Sunday, August 27, 2023

Shaken or stirred?

 A true martini is a very different drink from the other drinks one gets in a bar. 

Walk into a bar and order a whiskey. In England before they went metric (one of Orwell's great fears), the bartender would pour exactly 1/6 gill of the house Scotch into a glass. One could drink the Scotch neat, or order a mixer and add it to the glass (that would hold the 1/6 gill and an English bottle of mixer (English bottles of mixer are rather small). Most alcohol authorities specify exactly how much of a spirit to serve, and tax that quantity. Since the metric system hit the British pub, an order of whiskey is either 25 ml or 35 ml (depending on the pub). In the US, which have more than 50 different alcohol authorities, an order of whiskey might be 1 ounce, 1.25 ounce, or 1.5 ounce by law. Maybe with the option of a small, medium, or large whiskey, or maybe not, depending on the alcohol authority. So, order a whiskey in the US and get exactly 1, 1.25, or 1.5 ounce of the house Bourbon poured into a large glass into which one normally adds ice and a mixer.

Order a cocktail, and the bartender mixes the appropriate spirit and liqueurs in the prescribed quantities and pours the chilled mixture into a glass that is larger than the amount of the cocktail (so the bartender has room for an umbrella or other froufrou).

But a martini is a mixture of gin and French-style vermouth that must be poured into a martini glass up to the brim. If the bartender has more martini left over, it is thrown away or sold to someone else. One martini glass filled to the brim is what one gets when one orders a martini. Martini glasses vary in sizes, and how much of what is in the glass varies from bar to bar.

Vermouth was invented by the Italians, who created a very sweet, red liqueur. They were followed by the French who created a yellow, dry liqueur. Today, the Italian Martini company makes about 5 different kinds of vermouth, some Italian style, some French style (I haven't found any French companies that make Italian style vermouth).

Because the martini glass must be filled to the brim, one wants it filled with the best ingredients. In the US, the tax on gin is about 10 times the tax on vermouth, so the gin is the most expensive ingredient, and vermouth is the 2nd. The gin and vermouth must be put into a cocktail mixer with ice. The more French vermouth, the more yellow the martini, and they buyer could see it had a lot of the cheaper vermouth. So Martini came out with a clear, dry vermouth, so French style, but clear, so a martini with 50% clear Martini vermouth (or 75% Martini vermouth) looks like it is almost all gin, which is why many bars switched to the clear Martini dry vermouth so they could make a cheap martini that looked expensive.

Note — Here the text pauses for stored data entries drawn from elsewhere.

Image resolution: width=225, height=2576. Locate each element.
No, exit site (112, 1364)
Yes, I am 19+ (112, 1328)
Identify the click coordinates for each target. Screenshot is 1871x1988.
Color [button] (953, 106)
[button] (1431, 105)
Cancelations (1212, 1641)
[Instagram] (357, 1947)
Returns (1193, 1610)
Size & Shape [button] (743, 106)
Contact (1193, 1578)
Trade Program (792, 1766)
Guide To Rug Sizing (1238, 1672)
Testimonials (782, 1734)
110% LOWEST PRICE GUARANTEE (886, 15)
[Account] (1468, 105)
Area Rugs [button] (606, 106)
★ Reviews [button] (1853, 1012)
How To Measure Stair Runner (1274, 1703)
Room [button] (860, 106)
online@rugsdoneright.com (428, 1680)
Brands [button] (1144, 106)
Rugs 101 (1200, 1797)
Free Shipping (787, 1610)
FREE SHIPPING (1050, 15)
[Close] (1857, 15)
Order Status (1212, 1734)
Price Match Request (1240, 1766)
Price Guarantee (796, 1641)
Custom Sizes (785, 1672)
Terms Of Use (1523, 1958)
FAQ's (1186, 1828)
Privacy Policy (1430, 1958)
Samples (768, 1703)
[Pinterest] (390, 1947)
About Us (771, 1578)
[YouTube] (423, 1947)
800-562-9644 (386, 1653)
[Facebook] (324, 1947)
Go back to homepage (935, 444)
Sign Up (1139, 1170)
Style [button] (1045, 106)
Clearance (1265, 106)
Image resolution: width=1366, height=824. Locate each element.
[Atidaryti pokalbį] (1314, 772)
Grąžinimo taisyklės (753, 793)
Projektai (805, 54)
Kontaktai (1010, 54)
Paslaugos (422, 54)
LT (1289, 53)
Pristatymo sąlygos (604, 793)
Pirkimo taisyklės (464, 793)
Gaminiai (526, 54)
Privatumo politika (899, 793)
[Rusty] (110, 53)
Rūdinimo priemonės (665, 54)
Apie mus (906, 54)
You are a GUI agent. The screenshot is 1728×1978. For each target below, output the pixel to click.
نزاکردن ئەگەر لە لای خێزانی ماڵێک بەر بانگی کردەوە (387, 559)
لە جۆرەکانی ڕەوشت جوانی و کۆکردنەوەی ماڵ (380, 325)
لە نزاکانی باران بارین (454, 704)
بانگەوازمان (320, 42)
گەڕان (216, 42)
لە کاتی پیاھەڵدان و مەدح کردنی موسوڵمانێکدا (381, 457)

But, of course, the cheapest ingredient is water. The bar could use bar freezer ice, 0°F (-17.8°C) which barely melts, or ordinary freezer ice, 30°F (-1°C) that melts. A lot. And makes the drink watery. And one can stir, which minimises the melting of the ice, or shake, which maximises the melting.

It is said that one martini drinker demanded they pour a bit of French vermouth into the martini glass, then pour it all out, then fill the glass with gin chilled with bar freezer ice for a very short time, and barely stirred, never shaken. So his martini glass had just about all gin (and the requisite olive).

Most martini drinkers want a martini that is almost clear (so almost all gin) and stirred, not shaken, so they get as much gin and as little water as possible in their martini glasses.

In the first Bond novel, he calls for a drink he calls a martini. It consists of gin, vodka, and a kind of French vermouth that was discontinued in 1986 (that vermouth contained quinine, useful if one had malaria before they came out with more modern drugs to treat the disease). The mixture was well shaken with lots of ice, then poured into a large goblet. So not a real martini at all. Sounds like it was once a very nice drink, but it was never a real martini.